_How to complete this task_: Starting at the line containing "How do I perform: Uncheck" and ending at the line containing "You are a computer-use", transcribe the listing below exactly. Keep both end lines, skip the pictures, and copy nothing else.

_The records_:
====

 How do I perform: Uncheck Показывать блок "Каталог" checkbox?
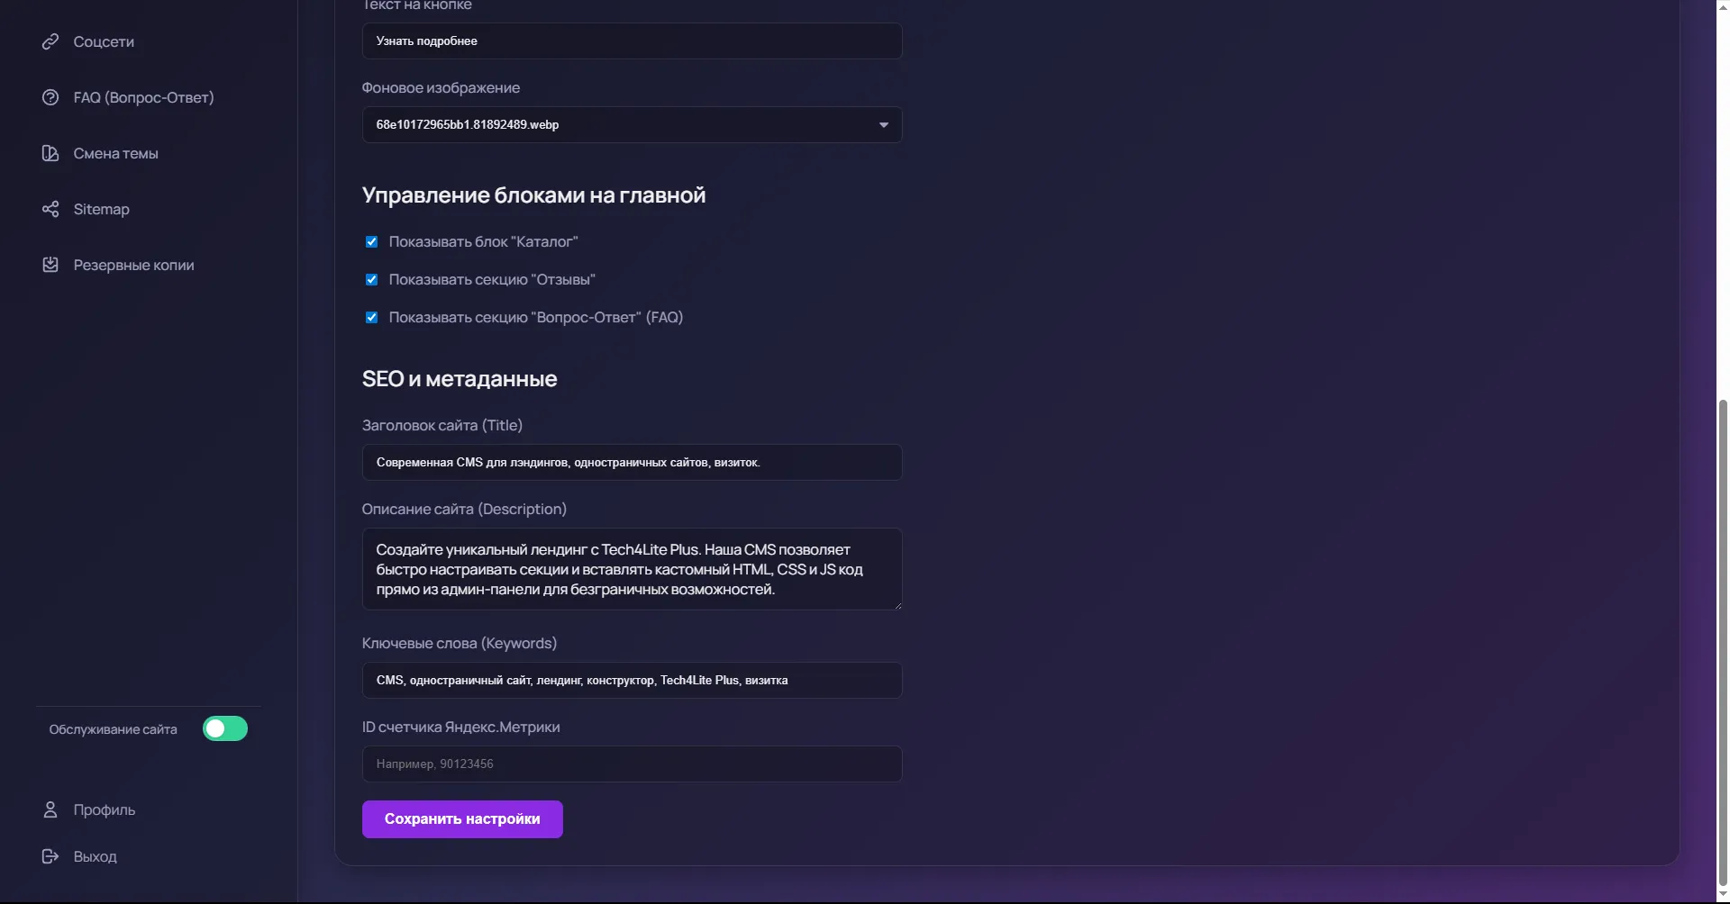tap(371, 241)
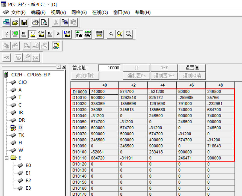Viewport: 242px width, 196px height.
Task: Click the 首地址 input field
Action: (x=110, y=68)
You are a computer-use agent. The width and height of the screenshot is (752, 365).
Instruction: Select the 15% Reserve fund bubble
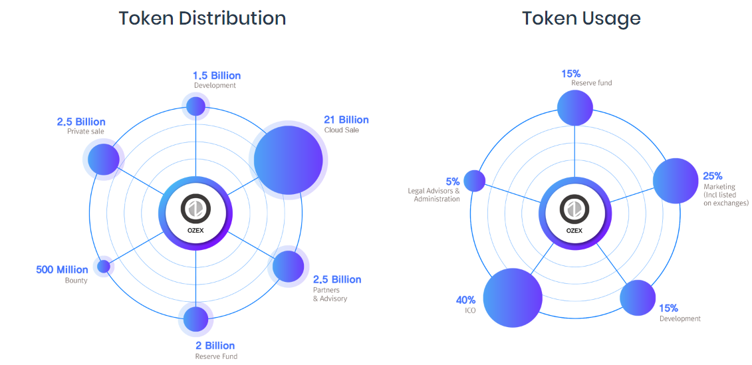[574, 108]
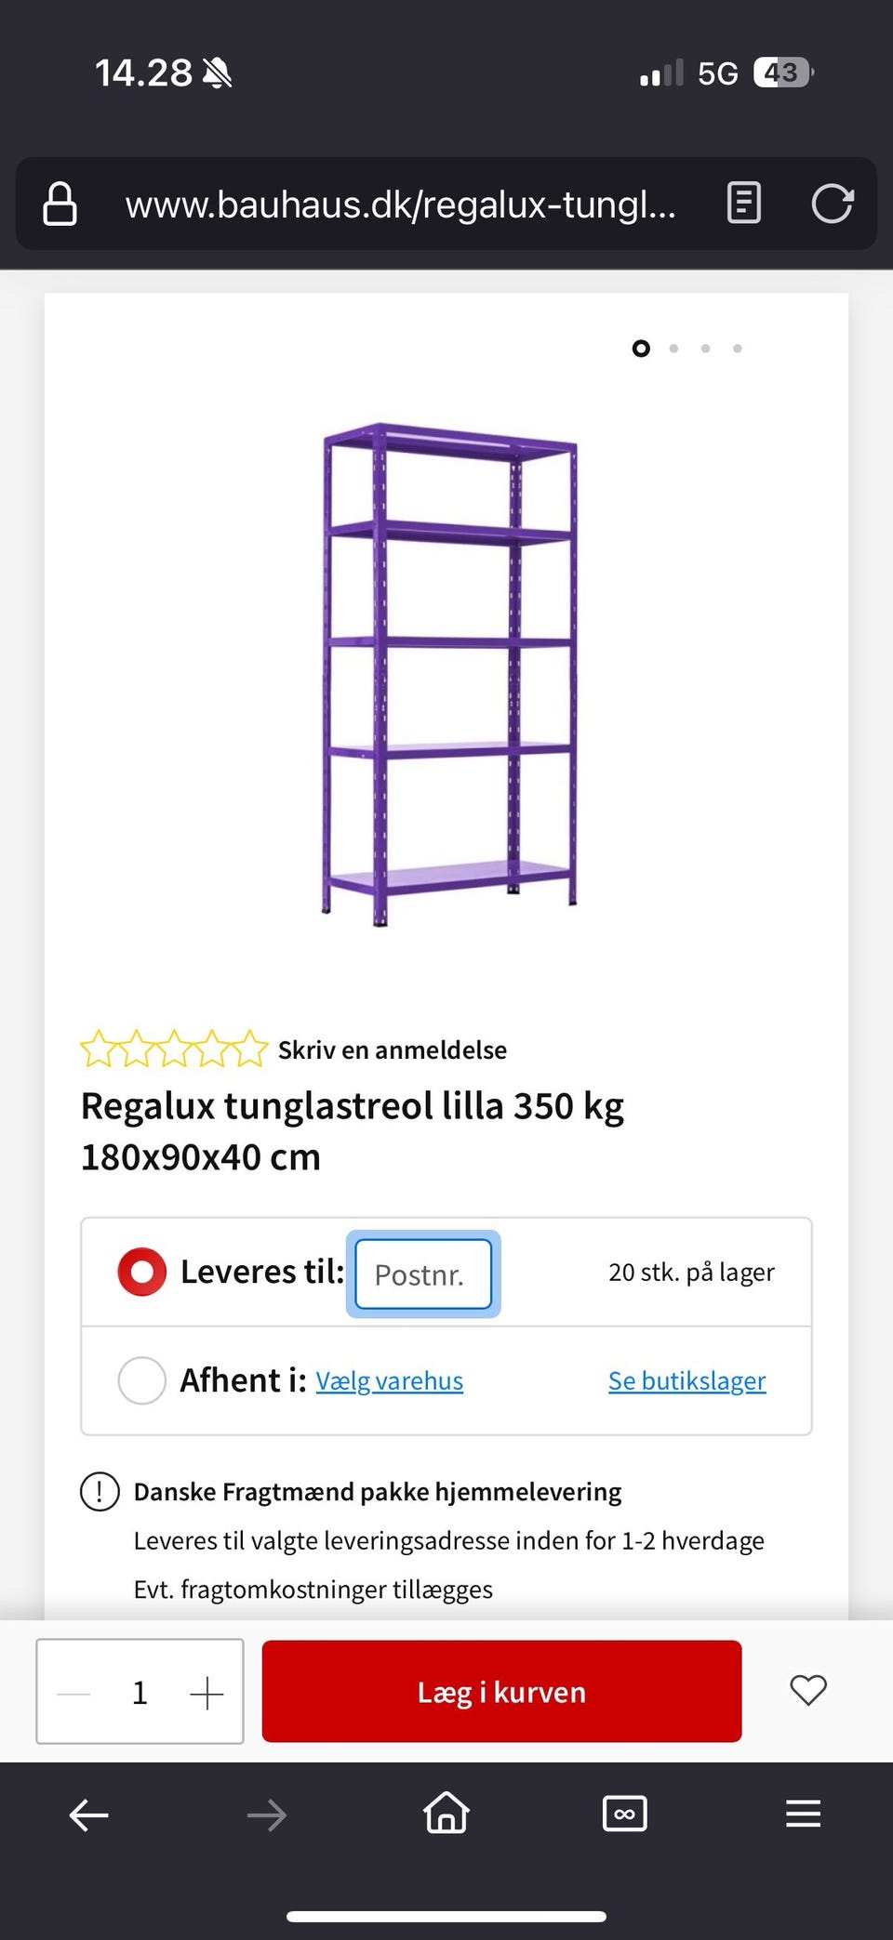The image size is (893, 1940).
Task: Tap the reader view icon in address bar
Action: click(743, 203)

====

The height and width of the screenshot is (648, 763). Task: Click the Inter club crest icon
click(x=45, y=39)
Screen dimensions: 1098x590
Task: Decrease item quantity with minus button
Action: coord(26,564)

====

_Response_:
 How do I perform: Uncheck Показывать блок "Каталог" checkbox?
tap(371, 241)
Viewport: 242px width, 196px height.
Task: Click the 首地址 input field
Action: (x=110, y=68)
You are a computer-use agent. The width and height of the screenshot is (752, 365).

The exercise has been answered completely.